Opinion

Larry Berman: Can the U.S. economy re-accelerate? What does it mean for Fed policy and earnings?

Published: 

The seal of the Board of Governors of the United States Federal Reserve System is displayed in the ground at the Marriner S. Eccles Federal Reserve Board Building in Washington, Feb. 5, 2018. A Federal Reserve report Monday, May 8, 2023, showed that banks raised their lending standards for business and consumer loans in the aftermath of three large bank failures, a trend that could slow the economy in coming months. (AP Photo/Andrew Harnik, File)

The outlook for 2025 was pointed to a gentle slowdown in growth, but for a strong wealth effect with booming asset markets.

An agenda of disruptive policy change by the new administration shook the world economy in Q2 following the post election boost. At its worst moment, consensus growth expectations for the U.S. reached a low of 1.4 per cent in May. This was a drop of almost a full percentage point from the peak of 2.3 per cent in February, a significant downgrade in a short period of time.

Since peak pessimism in May, economic indicators have stabilized and, more surprisingly, some gauges even point to an acceleration in activity. The “GDP Now” is an informative real-time, model-based “nowcast” produced by the Federal Reserve Bank of Atlanta, which delivers a running estimate of real GDP growth in the current quarter for the U.S. economy. It leverages a large set of high-frequency indicators, from key economic sectors, and is therefore a representative summary of economic conditions. The latest available estimate points to an annualized growth rate of almost 4 per cent in Q3-2025, a significant re-acceleration in activity relative to the 0.6 per cent contraction in Q1-2025.

This is causing some on the Federal Open Market Committee (FOMC) to question the path of future rate cuts. They do not want to see inflation accelerate that we often see with above trend growth.

Berman's call

Household consumption is providing a strong boost to U.S. real GDP growth, underpinned by the combination of resilient, even if deteriorating, employment, record household net wealth, and adequate access to credit. Consumption represents close to 70 per cent of GDP and is therefore a major driver of economic growth. Retail sales adjusted for inflation, a useful gauge of consumption strength, accelerated to 1.7 per cent year-over-year according to the latest prints, significantly above the average of -0.3 per cent from last year.

The chart below highlights the wealth effect that is translating into consumption. Interestingly enough, consumer confidence surveyed is very weak. Something certainly does not add up.

Networth of US Households Source: Federal Reserve System

Even as job gains have slowed, the unemployment rate at 4.3 per cent remains in the range of balanced and full employment, and earnings have steadily grown in real terms, outpacing inflation. This helps to keep aggregate household incomes strong.

At the same time, a positive wealth effect from rising stock markets has bolstered spending capacity. Directly and indirectly held equity represents 35 per cent of household net wealth, and 14 per cent year-to-date growth in major indices have a significant impact on wealth, providing a positive effect that bolsters consumption sentiment.

Borrowing channels also remain dynamic, with total household credit growing USD 352 Bn in the first two quarters and continuing to support expenditures this quarter.
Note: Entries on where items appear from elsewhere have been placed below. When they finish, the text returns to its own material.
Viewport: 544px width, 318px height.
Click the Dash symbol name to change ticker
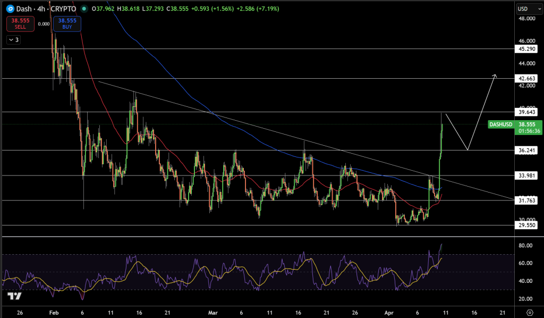(x=22, y=9)
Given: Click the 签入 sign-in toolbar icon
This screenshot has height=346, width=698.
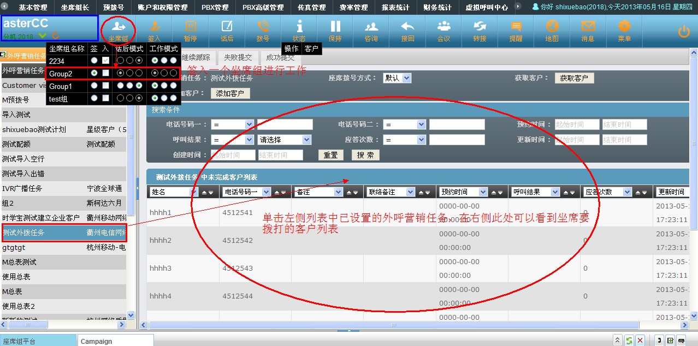Looking at the screenshot, I should click(154, 29).
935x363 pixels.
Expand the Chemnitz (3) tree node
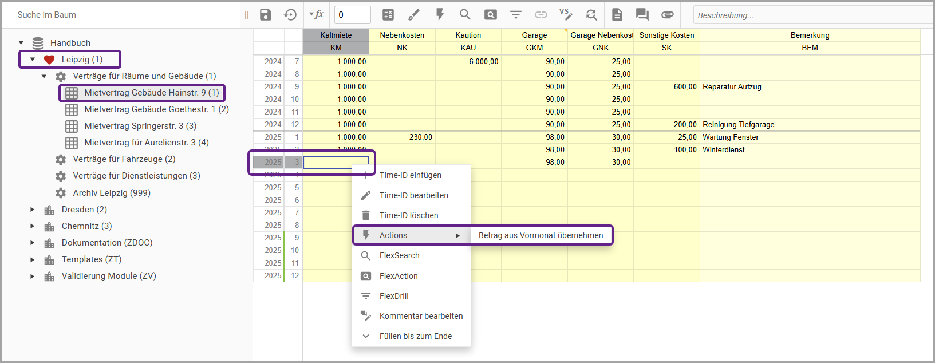(33, 226)
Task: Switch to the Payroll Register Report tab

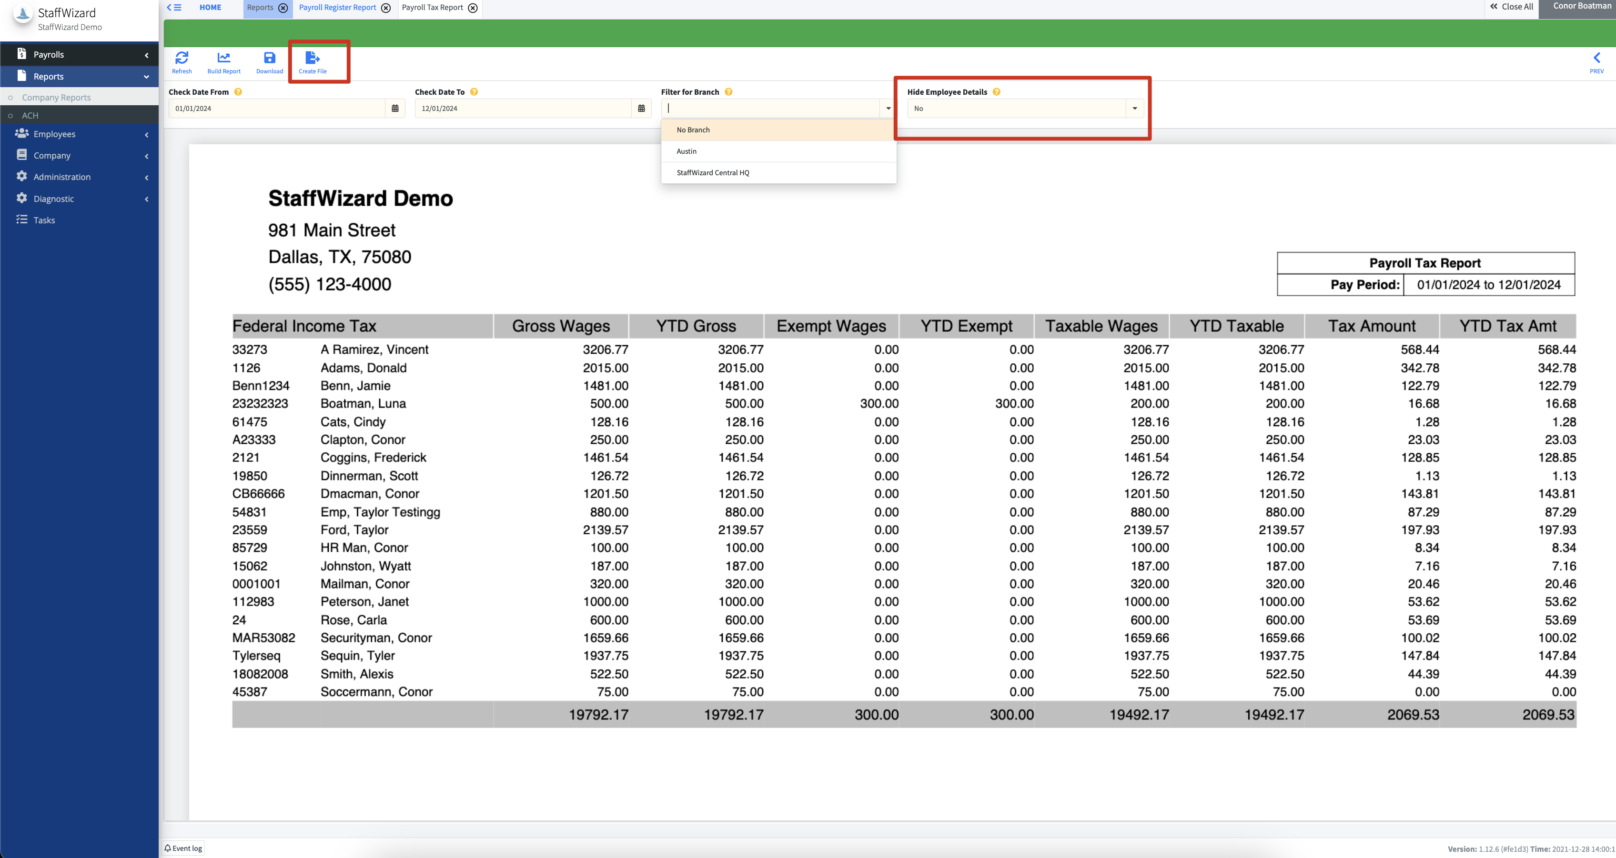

Together, these factors are contributing to maintain household consumption as the key driver of real GDP momentum, accounting for 2/3 of real GDP growth expected for this quarter.

Business investment is showing a strong performance as well, on the back of favourable financial conditions, fiscal incentives, and technology and AI-related capital expenditures. The latest data releases have shown accelerating growth in “core capital goods orders,” a timely and representative signal of private-sector capital expenditures (“capex”). This measure tracks non-defence capital goods and excludes aircraft orders, which are typically sensitive to irregular procurements, and are therefore noisier. In recent months, this indicator is growing at a rate of close to 4 per cent in annual terms, a remarkable acceleration from the 0.9 per cent average contraction last year.

Retail Sales Adjusted for Inflation

Several factors are contributing to investment growth. Demand for equipment and technology is surging, as firms continue to invest to support productivity and AI-related expansion. Policy incentives, such as the CHIPS Act, the Inflation Reduction Act, and infrastructure programs are spurring construction of semiconductor facilities, factories, and clean energy projects. Additionally, healthy corporate profits and high expected returns on invested capital give businesses the means and the incentives to move forward with long-term projects. Taken together, these investment trends are contributing to an acceleration of economic growth.

All in all, a reacceleration of the US economy is taking place on the back of strong momentum in consumption and private investment. With forecasts for 2026 now in focus, many are considering an even higher pace of earnings growth. So far the few forecasts in EPS for the S&P 500 for 2026 are in the US$300 to US$310 range with US$267 the expectation for 2025. With this emerging outlook, it makes sense for the FOMC to pause on rate cuts until we see what Q1 is going to look like.

The U.S. stock market should pause the rally for now.